Broccoli Dill Pickle Soup with White Beans & Potatoes

Why Make This Recipe

Broccoli Dill Pickle Soup with White Beans & Potatoes is a unique and nourishing dish. It brings together the goodness of greens, proteins, and hearty potatoes. This soup is not only filling but also packed with flavor, thanks to the dill pickles and fresh herbs. It’s a perfect meal for chilly days or anytime you want something warm and comforting. Plus, it’s vegan and easy to prepare, making it a great choice for everyone.
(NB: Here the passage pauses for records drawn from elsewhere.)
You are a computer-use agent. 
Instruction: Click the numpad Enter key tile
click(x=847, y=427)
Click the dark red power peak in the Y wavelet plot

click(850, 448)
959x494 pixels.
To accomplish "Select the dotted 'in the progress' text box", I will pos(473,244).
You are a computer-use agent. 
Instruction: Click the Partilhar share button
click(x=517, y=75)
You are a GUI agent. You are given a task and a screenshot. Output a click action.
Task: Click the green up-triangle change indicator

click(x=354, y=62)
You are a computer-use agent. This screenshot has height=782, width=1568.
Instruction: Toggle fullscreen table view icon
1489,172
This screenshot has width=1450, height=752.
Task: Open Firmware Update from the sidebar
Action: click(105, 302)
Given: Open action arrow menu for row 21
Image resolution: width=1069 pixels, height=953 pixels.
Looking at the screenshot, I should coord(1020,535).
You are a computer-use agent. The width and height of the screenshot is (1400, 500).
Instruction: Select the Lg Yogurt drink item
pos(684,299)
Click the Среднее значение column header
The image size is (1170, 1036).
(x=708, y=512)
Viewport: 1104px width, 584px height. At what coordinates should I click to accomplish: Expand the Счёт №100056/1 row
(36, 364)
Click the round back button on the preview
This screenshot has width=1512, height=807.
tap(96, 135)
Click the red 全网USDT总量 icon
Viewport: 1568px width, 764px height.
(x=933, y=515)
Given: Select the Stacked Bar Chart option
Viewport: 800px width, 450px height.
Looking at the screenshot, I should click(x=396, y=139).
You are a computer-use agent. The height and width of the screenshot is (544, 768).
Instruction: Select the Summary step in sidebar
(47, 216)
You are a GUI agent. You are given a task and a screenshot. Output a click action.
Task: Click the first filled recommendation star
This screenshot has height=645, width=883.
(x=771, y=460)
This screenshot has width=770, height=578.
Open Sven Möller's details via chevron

How to Make Broccoli Dill Pickle Soup with White Beans & Potatoes

Ingredients

  • 2 tablespoons olive oil
  • 1 medium yellow onion, small dice
  • 2 sticks celery, small dice
  • 4 cloves garlic, minced
  • 2 tablespoons nutritional yeast
  • 1 teaspoon onion powder
  • 1 teaspoon garlic powder
  • Pinch chili flakes, optional
  • 2 bay leaves
  • 3 medium Yukon gold potatoes, chopped (480 grams/3 cups chopped potatoes)
  • 2 teaspoons Dijon mustard
  • Sea salt and ground black pepper, to taste
  • 6 cups vegetable stock
  • 1 bunch broccoli, stems and florets chopped (about 375 grams)
  • 1 ½ cups cooked white beans (from a 15 oz can)
  • ½ cup chopped dill pickles
  • 1-2 cups baby spinach, optional
  • ½ cup raw cashews, soaked for at least 2 hours and drained
  • 1 tablespoon light miso
  • Pickle juice/brine, to taste (see note)
  • ⅓ cup chopped fresh dill

Directions

  1. Heat a large, heavy-bottomed pot over medium heat. Pour in the olive oil and swirl it around.
  2. Add the onion and celery to the pot and stir. Sauté until the celery is bright green and the onions are translucent and soft, about 6-7 minutes.
  3. Add the garlic, nutritional yeast, onion powder, garlic powder, and chili flakes (if using), then add the bay leaves. Stir and sauté for about 1 minute until fragrant.
  4. Add the chopped potatoes and Dijon mustard. Season with salt and pepper, and stir well.
  5. Pour in the vegetable stock and stir again. Cover the pot and bring it to a boil. Once boiling, move the lid slightly to allow steam to escape. Simmer until the potatoes are tender, about 15 minutes.
  6. When the potatoes are tender, add the chopped broccoli, white beans, and chopped dill pickles. Stir and bring it back to a simmer. Cook until the broccoli is tender, about 8 minutes. Remove and discard the bay leaves.
  7. If using, add the baby spinach to a blender. Carefully ladle half of the hot soup into the blender pitcher. Add the drained cashews and miso. Blend on high until smooth and bright green, about 1 minute.
  8. Pour the blended soup back into the pot and stir. Taste and adjust seasoning as needed. Add pickle brine to taste and stir in the chopped fresh dill. Bring the soup back to a boil and serve hot.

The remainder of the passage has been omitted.